Popa, 38, joined the company in 2013 to help create policies and procedures before the first lungs arrived; he also trained as an EVLP specialist. Although he had little clinical health care experience, he did have extensive knowledge of the organ transplant process, having spent eight years coordinating transplants for the Indiana Donor Network, one of 58 organ procurement organizations (OPO) in the U.S. officially designated by the federal government to manage the organ donation process.
When doctors decide a patient needs a lung transplant, often due to conditions such as cystic fibrosis or severe emphysema, they place the patient’s name on a list maintained by the United Network for Organ Sharing (UNOS). The list contains information about the potential recipient, including details about their condition. When an OPO is informed of a potential donor in its region, it enters information about the donor into the UNOS database. A computerized algorithm then determines the best recipient based on a number of factors, including blood type, height and weight, medical urgency, distance from the donor hospital, and how long the recipients have been on the waiting list. The OPO then uses the list to contact the selected recipient’s medical team.
Ultimately, the decision on whether to accept the donated lung or lungs is up to the transplant surgeons. If the donor isn’t located near the recipient, his or her surgeon might make that determination based on a review of the donor’s information and conversations with the surgeons who are removing the organs. In other cases, the transplant team will travel to the location of the donor and harvest the lungs themselves. If the doctors decide the lungs can be transplanted, they are packed in ice and must be implanted in the recipient within four to six hours if EVLP is not performed.

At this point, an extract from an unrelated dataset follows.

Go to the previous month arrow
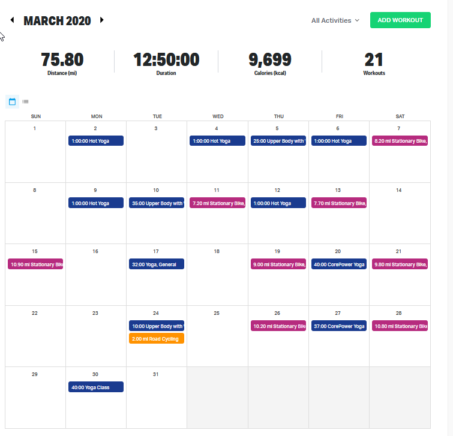This screenshot has height=436, width=453. click(x=12, y=20)
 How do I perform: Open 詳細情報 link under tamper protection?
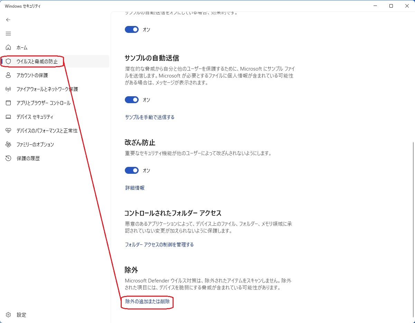[x=135, y=188]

Working for the Indiana Donor Network, Popa found that lungs and other organs often were rejected as too damaged or diseased for transplant, a disappointment even though he knew that sick lungs could be worse for a recipient than getting none at all. According to UNOS, more than 2,700 people in the United States received donated lungs in 2019. Of all the organs used for transplant, lungs are among the most difficult to harvest—the American Lung Association says that only about 28% of donor lungs are deemed suitable for transplant. The lungs are susceptible to injury both before and after a donor’s brain death, and they are often rejected by transplant surgeons looking to avoid giving damaged lungs to a recipient who’s already gravely ill. Many of the rejected lungs—some research has indicated up to 40%—may be healthy enough for transplant, surgeons say, but it can be difficult to determine the exact health of the lungs while they’re still inside the donor.